Do drugs designed to improve the effectiveness of antibiotics work on Pseudomonas?
Professor Jane Davies, Imperial College London
Our contribution: £50,000
Partner contribution: Helperby Therapeutics, £50,000
One way to tackle antibiotic resistance is to develop drugs to make bacteria more susceptible to current antibiotics. Biotech company Helperby are working with researchers within one of our Pseudomonas Strategic Research Centres to test the drugs in their development pipeline against specific strains of Pseudomonas.
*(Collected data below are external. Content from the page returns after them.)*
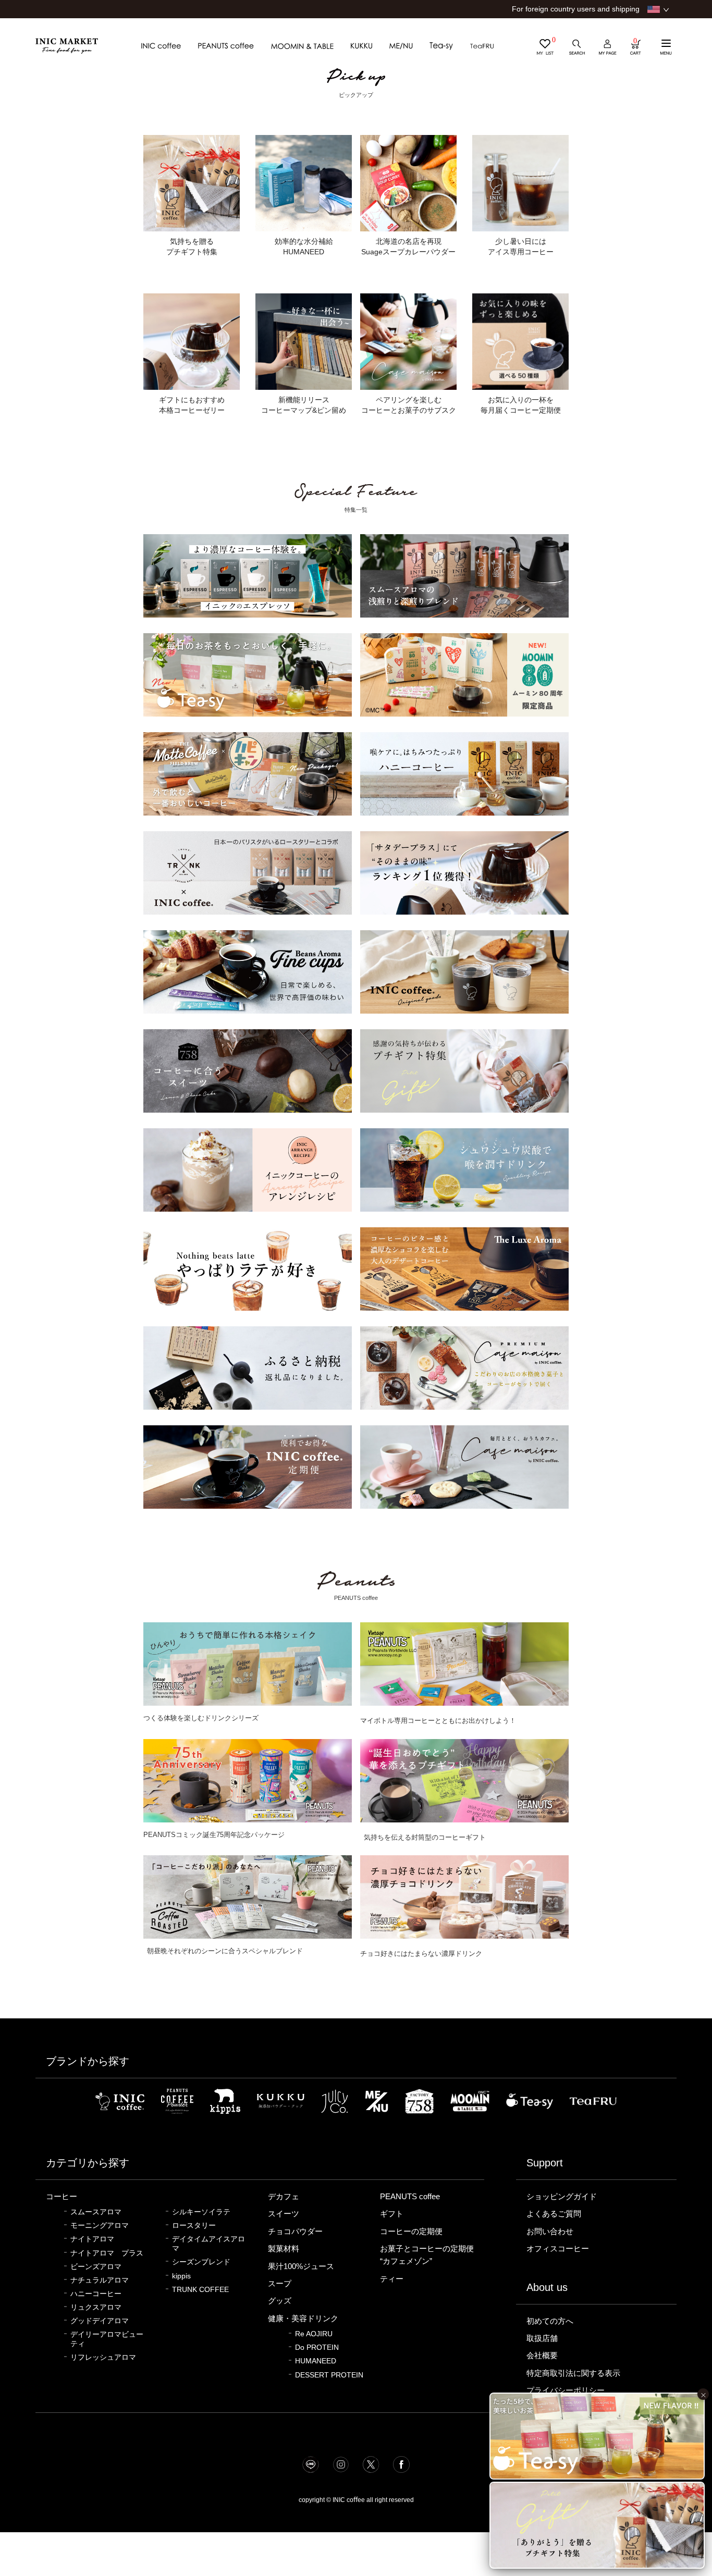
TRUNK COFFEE (200, 2290)
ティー (391, 2279)
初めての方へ (549, 2321)
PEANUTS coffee (410, 2196)
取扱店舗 (542, 2338)
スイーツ (283, 2214)
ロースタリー (194, 2225)
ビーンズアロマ (95, 2267)
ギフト (391, 2214)
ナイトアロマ (92, 2239)
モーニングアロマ (99, 2225)
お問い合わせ (549, 2231)
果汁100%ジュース (301, 2266)
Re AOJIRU (314, 2334)
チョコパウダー (295, 2231)
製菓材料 (283, 2249)
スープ (279, 2283)
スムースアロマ (95, 2212)
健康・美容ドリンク (303, 2318)
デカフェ (283, 2196)
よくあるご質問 (553, 2214)
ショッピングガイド (561, 2196)
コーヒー (61, 2196)
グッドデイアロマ (99, 2321)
If their research is successful these drugs could reduce the burden of care during infections and reduce long-term lung damage by clearing infections faster.
Developing drugs to increase the effectiveness of NTM antibiotics
Neem Biotech, UK
Our contribution: £30,000
Partner contribution: Neem Biotech, £30,000
We are providing support to researchers at the biotech company Neem to continue lab test on promising lead ‘would-be-drugs’ that work by increasing the effectiveness of current antibiotics against NTM bacteria.
How do NTM infections live alongside other bugs in the CF lung
Professor Chris van der Gast, Manchester Metropolitan University
Our contribution: £48,000
Partner contribution: Manchester Metropolitan University, £48,000
Developing NTM infection can have devastating consequences for people with CF, leading to increased lung damage and a year-long course of antibiotics that may not work, and may reduce their chances of a successful lung transplant. More research is needed to rethink how NTM is treated. This research study will investigate how NTM infections develop alongside other bugs within the lung. The results will provide important new information to apply in the development of more effective treatments.